Martine Franck was born in Antwerp in 1938. She spent her childhood in England and America, returning to Europe to study art history in Madrid and Paris. After struggling through her thesis, a trip to the Far East with close friend Ariane Mnouchkine, the now world-renowned theater director, sharpened her focus on photography. Starting out as a trainee at Time Life in 1963, Franck met and married legendary photographer and artist Henri Cartier-Bresson, later becoming one of a select few women with the influential Magnum Photos agency. She subsequently traveled extensively, photographing diverse and particular parts of the world's population within their own milieu, all with an equal measure of respect and compassion. Her latest book, Women/Femmes, is published by Steidl this month. Here Franck talks to us about intimacy, loneliness and determination.


I am always attracted to people who say “no,” who go their own way. Women on the whole, I think, to get wherever they are,  need a certain amount of courage, persistence and very definite ideas, and that I admire. I haven’t really suffered being a woman; I’ve always done the things I wanted to do. I think sometimes it is an advantage. I was in India working with Muslim women in the villages, and I can assure you it would have been impossible to photograph them if I were a man. A lot of women can be very lonely. I have been lonely too, many times in my life, and it’s something I feel empathy towards.

Compassion is something I have learned from studying Buddhism. I hope I have compassion; one doesn’t always, not when you don’t like people or don’t like situations, but when I  photograph someone I try to put myself in their place. These women in India that I have been photographing, I have absolutely nothing in common with, but at the same time I feel a deep concern about their way of living, their way of surviving, their way of protesting. It’s an identification, a way of identifying yourself in the person you are photographing.

I always find that it adds something if you have, not just a black background, not just a white background, but some element of a subject's environment, or the architecture, or something they like, an object. But what I am really looking for when I am photographing a person is the light in their eyes, the glint, their expression, their hands––their hands are very important. When I photograph someone, I talk to them a lot, so that they think about the questions and not about me. I think it’s really important to talk to people, to question them, to discuss and to try and create a certain intimacy.

I like to photograph people who have been forgotten from society. I have done a lot on old age, quite a lot on exiles.
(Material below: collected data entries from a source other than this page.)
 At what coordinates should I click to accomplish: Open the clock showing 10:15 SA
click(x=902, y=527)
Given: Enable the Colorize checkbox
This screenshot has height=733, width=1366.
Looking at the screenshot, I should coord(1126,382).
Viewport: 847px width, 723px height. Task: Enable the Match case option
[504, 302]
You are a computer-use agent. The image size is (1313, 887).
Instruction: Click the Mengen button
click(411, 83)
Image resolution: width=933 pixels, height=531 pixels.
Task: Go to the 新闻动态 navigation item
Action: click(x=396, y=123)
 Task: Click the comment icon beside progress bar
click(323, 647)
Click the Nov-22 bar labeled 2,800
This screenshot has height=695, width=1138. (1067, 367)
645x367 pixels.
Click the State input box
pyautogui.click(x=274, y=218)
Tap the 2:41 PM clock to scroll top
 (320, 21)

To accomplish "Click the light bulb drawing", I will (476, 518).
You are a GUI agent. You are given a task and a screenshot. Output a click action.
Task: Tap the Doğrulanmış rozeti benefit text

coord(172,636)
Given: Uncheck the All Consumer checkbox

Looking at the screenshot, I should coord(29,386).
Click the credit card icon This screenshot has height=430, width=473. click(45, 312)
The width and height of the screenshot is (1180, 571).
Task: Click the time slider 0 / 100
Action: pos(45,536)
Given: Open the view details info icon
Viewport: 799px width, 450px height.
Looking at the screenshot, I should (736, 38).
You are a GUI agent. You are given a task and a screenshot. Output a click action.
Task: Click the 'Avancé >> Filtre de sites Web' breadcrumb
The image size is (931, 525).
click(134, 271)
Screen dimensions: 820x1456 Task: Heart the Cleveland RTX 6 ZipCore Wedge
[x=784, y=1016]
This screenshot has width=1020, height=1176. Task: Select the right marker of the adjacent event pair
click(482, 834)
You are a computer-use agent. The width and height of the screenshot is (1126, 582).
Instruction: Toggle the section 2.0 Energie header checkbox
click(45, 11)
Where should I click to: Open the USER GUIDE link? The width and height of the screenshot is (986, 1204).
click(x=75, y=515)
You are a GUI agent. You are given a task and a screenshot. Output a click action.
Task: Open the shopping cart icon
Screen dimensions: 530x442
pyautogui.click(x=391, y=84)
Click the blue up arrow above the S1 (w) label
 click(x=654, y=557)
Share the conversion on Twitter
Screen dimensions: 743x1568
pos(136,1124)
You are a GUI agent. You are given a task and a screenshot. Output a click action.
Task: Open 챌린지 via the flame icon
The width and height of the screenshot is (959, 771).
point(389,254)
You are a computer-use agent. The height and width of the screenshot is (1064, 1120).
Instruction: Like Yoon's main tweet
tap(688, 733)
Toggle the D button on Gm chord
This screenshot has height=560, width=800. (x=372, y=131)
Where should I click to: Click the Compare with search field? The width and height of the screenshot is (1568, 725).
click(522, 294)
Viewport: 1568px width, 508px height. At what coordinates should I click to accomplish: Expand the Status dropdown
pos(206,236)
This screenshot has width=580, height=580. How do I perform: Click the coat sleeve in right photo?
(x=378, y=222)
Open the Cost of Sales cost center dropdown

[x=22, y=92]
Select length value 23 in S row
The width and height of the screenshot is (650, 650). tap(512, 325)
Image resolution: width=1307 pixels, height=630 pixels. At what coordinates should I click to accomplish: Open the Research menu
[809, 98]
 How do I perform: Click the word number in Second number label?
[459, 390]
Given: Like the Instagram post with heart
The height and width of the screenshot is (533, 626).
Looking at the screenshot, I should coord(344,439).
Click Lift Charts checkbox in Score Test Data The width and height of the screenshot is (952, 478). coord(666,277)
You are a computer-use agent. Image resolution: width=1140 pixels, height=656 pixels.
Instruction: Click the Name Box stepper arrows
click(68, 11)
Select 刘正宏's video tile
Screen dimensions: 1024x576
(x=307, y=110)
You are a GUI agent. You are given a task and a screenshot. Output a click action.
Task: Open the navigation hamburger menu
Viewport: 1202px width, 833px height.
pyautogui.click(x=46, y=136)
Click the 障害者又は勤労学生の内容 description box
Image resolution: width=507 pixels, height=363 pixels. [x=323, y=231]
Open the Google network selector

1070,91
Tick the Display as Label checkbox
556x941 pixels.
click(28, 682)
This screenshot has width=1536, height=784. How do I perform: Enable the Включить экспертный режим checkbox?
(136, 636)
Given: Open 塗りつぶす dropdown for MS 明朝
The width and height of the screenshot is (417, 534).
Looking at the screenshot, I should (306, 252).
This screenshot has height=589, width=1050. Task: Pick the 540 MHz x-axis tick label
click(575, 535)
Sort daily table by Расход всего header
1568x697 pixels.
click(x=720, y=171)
It’s like with the Tibetans: you don’t want them to be forgotten, you don’t want their culture to disappear, you don’t want them to lose their roots. I took photographs of the aged when I was very young, and I can tell you that now I am getting closer to the age of those people I was photographing then, I find it maybe too close to home! At the time, I was looking for a subject that was universal, something that is going to happen to us all. You have all these great notions when ageing is far away. It’s very interesting to look at from a distance, but when you get closer to it, it’s less exciting I think. I am now more interested in the younger generation.

I think it’s important for photography to be curious, to keep up with what is going on in the world; in the world of politics, of art, the more you understand what is going on, the better your photographs will be.